RECORDED INFORMATION ->
##########

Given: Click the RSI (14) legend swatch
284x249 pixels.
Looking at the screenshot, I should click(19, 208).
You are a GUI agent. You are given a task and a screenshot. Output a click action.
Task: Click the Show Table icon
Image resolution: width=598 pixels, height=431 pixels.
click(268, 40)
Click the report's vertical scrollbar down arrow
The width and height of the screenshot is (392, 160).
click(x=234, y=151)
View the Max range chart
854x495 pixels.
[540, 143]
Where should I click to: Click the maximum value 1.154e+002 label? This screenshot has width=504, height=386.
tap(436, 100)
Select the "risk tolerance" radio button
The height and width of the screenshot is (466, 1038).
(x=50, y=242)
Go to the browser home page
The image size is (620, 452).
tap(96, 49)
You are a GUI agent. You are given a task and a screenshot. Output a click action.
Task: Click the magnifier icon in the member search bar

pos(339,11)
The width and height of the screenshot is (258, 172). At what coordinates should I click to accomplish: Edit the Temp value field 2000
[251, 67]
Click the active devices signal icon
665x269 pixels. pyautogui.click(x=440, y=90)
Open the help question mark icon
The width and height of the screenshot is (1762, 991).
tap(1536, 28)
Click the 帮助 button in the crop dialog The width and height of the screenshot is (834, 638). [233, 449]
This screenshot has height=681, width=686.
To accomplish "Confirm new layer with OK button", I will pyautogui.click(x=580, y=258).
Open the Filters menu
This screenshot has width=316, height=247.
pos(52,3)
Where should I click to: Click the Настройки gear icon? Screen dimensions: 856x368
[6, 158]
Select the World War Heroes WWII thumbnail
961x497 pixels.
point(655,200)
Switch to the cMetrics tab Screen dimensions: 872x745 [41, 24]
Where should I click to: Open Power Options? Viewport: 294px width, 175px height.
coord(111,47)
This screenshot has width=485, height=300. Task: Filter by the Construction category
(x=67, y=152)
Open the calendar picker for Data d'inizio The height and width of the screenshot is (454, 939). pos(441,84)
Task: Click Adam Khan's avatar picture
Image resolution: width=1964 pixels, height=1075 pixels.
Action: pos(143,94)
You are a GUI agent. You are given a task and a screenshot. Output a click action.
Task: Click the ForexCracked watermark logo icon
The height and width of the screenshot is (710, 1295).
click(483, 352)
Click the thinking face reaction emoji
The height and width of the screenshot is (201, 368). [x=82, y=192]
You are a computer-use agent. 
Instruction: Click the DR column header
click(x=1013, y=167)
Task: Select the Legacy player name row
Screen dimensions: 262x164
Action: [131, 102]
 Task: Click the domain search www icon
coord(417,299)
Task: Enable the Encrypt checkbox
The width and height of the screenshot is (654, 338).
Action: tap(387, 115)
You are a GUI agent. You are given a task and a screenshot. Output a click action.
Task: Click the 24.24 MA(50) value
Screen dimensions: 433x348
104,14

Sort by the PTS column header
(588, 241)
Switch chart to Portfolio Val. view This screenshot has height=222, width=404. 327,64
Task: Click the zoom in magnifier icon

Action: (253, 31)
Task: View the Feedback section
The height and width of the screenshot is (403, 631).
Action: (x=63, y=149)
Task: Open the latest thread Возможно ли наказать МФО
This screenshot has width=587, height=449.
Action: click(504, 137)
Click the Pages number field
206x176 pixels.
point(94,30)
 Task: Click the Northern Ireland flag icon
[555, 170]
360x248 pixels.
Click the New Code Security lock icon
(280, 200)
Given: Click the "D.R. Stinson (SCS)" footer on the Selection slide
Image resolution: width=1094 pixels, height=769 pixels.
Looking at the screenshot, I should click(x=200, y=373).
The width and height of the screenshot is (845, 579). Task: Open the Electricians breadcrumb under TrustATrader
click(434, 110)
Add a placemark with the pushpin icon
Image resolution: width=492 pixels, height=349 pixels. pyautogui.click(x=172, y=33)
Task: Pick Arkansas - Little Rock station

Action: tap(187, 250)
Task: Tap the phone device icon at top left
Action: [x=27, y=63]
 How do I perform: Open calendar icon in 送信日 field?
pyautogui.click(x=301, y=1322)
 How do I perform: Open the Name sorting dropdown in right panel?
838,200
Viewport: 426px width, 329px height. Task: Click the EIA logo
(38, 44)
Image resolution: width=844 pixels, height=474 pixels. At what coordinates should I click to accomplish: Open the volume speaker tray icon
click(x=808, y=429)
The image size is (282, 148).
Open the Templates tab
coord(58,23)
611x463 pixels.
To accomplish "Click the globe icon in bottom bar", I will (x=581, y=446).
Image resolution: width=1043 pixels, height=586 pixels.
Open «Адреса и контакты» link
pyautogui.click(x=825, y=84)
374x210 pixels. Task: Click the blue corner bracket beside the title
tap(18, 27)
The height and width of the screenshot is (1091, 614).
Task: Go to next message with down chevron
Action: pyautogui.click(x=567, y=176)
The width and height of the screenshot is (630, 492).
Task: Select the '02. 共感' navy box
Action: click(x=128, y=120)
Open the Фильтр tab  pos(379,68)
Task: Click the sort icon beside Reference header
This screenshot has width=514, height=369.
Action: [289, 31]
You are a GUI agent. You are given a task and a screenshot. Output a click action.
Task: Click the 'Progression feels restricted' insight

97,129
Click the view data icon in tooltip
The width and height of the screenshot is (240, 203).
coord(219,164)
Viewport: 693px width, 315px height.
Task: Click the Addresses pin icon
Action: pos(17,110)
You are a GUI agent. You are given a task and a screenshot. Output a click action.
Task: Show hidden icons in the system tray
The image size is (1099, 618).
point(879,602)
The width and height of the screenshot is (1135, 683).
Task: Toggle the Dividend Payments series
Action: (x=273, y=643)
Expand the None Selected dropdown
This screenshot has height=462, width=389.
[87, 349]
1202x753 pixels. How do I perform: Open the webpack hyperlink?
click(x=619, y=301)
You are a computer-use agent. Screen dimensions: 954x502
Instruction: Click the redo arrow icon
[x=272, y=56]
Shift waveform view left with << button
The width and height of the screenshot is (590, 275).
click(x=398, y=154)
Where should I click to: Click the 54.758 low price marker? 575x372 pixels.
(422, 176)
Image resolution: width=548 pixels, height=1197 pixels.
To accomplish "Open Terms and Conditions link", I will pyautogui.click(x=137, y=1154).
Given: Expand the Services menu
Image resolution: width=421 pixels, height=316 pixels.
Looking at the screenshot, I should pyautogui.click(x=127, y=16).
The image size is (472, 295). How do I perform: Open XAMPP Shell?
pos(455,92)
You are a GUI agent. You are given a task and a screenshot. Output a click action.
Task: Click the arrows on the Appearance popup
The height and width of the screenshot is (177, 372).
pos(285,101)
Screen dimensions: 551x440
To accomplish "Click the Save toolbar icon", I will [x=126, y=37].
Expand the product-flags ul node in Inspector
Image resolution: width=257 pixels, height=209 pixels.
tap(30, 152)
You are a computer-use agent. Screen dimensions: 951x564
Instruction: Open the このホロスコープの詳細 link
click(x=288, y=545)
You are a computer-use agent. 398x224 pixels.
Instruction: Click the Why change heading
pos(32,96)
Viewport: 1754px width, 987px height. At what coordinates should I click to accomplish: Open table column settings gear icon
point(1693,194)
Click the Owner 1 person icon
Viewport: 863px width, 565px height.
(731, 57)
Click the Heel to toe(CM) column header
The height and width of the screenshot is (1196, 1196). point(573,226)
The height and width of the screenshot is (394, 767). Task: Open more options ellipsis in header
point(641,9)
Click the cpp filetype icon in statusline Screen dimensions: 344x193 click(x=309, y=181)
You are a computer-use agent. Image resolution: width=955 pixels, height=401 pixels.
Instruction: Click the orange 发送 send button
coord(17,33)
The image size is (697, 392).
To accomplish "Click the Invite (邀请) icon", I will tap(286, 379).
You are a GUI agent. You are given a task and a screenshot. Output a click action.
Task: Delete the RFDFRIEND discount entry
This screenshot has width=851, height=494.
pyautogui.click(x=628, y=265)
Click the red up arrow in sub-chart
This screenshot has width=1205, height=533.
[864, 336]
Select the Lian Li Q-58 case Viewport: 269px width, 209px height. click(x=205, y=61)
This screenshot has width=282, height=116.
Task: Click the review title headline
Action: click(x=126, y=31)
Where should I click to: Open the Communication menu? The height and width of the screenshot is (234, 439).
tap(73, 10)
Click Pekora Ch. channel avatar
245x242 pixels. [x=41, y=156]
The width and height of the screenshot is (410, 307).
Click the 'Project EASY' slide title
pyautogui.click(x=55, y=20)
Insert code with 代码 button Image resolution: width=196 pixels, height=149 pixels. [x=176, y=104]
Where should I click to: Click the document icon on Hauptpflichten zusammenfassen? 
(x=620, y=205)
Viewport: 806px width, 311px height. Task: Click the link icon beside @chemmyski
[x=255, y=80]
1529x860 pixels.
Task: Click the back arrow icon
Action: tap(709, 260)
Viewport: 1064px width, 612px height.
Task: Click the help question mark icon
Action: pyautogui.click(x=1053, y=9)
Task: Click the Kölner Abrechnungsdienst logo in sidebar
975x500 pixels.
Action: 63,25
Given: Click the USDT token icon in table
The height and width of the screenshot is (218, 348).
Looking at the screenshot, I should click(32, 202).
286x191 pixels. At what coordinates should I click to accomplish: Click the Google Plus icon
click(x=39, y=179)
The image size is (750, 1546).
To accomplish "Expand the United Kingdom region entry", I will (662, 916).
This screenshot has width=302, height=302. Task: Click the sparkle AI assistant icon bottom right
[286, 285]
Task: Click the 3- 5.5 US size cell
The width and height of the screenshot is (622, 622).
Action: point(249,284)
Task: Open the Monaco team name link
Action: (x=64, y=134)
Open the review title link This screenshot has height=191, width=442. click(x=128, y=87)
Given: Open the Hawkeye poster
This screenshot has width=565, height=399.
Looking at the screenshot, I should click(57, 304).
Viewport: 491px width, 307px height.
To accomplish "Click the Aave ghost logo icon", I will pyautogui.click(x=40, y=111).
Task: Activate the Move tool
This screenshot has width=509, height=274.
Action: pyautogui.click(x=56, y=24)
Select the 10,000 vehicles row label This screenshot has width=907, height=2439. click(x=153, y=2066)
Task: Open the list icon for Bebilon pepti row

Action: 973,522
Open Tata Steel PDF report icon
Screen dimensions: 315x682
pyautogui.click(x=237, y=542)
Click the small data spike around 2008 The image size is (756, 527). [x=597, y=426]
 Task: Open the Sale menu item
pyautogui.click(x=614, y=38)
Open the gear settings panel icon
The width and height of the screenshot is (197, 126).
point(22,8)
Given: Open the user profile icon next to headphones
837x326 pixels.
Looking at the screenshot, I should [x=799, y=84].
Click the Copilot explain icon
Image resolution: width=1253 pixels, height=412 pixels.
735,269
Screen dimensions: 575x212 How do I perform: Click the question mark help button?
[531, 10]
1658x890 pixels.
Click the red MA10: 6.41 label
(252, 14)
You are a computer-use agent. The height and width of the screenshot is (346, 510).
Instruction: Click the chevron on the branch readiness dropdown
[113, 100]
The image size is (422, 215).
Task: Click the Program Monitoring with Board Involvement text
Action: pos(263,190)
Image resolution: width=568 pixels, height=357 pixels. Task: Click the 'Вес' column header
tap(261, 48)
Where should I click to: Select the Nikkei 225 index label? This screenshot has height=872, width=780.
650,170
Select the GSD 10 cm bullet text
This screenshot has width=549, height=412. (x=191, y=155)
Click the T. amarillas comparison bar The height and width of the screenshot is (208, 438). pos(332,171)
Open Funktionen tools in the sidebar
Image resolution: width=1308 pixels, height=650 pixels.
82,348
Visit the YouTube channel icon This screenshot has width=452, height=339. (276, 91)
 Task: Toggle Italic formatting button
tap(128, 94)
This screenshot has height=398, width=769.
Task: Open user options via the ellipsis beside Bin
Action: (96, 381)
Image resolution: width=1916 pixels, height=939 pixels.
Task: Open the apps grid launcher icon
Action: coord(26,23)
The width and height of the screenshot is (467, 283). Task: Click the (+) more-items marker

##########

There is a run of lines above from the one with "837x326 pixels." to the one with "You are a computer-use agent. The"; print exactly that run, both ends included, and nothing else.

837x326 pixels.
Looking at the screenshot, I should [x=799, y=84].
Click the Copilot explain icon
Image resolution: width=1253 pixels, height=412 pixels.
735,269
Screen dimensions: 575x212 How do I perform: Click the question mark help button?
[531, 10]
1658x890 pixels.
Click the red MA10: 6.41 label
(252, 14)
You are a computer-use agent. The height and width of the screenshot is (346, 510).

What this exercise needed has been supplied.